Novel Computational Methods to Understand Epigenetic Variation and the Analysis of DNA Methylation Subtypes in Elderly Acute Myeloid Leukemia

Lawson, John, Biomedical Engineering - School of Engineering and Applied Science, University of Virginia
Sheffield, Nathan, MD-PBHS Public Health Sciences Admin, University of Virginia

A key challenge in epigenetics is to determine the biological significance of high-dimensional genome-scale epigenetic data. In this dissertation, I present two methods that address this challenge and build on those methods to analyze DNA methylation subtypes in elderly acute myeloid leukemia (AML). The first method MIRA aggregates genome-scale DNA methylation data into a DNA methylation profile for independent region sets with shared biological annotation. Using this profile, MIRA infers and scores the collective regulatory activity for each region set.
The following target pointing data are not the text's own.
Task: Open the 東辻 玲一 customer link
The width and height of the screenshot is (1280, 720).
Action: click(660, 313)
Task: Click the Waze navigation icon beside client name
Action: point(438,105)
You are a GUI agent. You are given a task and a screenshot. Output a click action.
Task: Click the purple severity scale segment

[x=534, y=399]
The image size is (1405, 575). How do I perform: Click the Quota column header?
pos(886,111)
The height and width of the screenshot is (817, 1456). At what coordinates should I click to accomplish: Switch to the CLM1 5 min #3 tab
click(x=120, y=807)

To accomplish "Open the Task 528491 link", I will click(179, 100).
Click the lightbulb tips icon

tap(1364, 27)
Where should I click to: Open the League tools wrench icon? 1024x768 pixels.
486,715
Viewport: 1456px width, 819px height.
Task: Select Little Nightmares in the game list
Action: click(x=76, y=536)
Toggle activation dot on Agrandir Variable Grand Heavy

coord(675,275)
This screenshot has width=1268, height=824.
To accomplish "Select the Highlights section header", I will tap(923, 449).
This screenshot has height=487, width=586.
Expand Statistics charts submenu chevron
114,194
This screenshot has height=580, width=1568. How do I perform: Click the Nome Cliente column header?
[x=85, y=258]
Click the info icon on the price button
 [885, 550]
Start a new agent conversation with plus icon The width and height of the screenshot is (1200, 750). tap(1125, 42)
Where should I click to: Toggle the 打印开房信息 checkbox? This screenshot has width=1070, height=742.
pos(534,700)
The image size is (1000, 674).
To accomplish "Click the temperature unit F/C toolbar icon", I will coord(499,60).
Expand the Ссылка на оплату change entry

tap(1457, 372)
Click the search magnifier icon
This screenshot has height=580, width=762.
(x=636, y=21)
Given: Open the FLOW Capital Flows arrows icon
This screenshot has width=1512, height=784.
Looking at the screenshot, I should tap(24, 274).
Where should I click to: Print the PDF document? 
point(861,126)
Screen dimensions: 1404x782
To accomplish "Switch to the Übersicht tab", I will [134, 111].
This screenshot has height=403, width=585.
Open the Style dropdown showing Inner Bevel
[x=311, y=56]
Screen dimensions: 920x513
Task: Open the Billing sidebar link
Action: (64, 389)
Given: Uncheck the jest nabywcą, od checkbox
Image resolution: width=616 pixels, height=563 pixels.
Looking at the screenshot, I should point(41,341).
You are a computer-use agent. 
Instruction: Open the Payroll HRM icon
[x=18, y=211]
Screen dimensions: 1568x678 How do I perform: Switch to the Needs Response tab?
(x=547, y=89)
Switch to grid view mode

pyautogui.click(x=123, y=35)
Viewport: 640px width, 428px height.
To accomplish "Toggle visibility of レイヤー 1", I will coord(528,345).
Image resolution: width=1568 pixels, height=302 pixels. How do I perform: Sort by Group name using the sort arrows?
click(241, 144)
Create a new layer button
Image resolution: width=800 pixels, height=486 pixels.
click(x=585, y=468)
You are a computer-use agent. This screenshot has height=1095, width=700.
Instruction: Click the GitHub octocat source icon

MIRA facilitates regulatory analysis in situations where classical regulatory assays would be difficult and allows public sources of open chromatin and protein binding regions to be leveraged for novel insight into the regulatory state of DNA methylation datasets. The second method COCOA is a computational framework that
uses covariation of epigenetic signals across individuals and a database
of region sets to annotate epigenetic heterogeneity. COCOA is the first
such tool for DNA methylation data and can also analyze any epigenetic
signal with genomic coordinates. I demonstrate COCOA's utility by
analyzing DNA methylation, ATAC-seq, and multi-omic data in supervised
and unsupervised analyses, showing that COCOA provides new understanding
of inter-sample epigenetic variation. The MIRA and COCOA methods are available as Bioconductor R packages. Finally, I characterize DNA methylation subtypes in elderly AML. In AML, there is frequently epigenetic dysregulation, including dysregulation of DNA methylation. DNA methylation subtypes of AML can have different survival outcomes and mechanisms of dysregulation. In this study, I identify DNA methylation variation in regions related to stemness, differentiation, and hematopoietic cell type. Through a clustering analysis, I show that there are non-exclusive epigenetic subtypes depending on regions examined, with differing gene regulatory implications.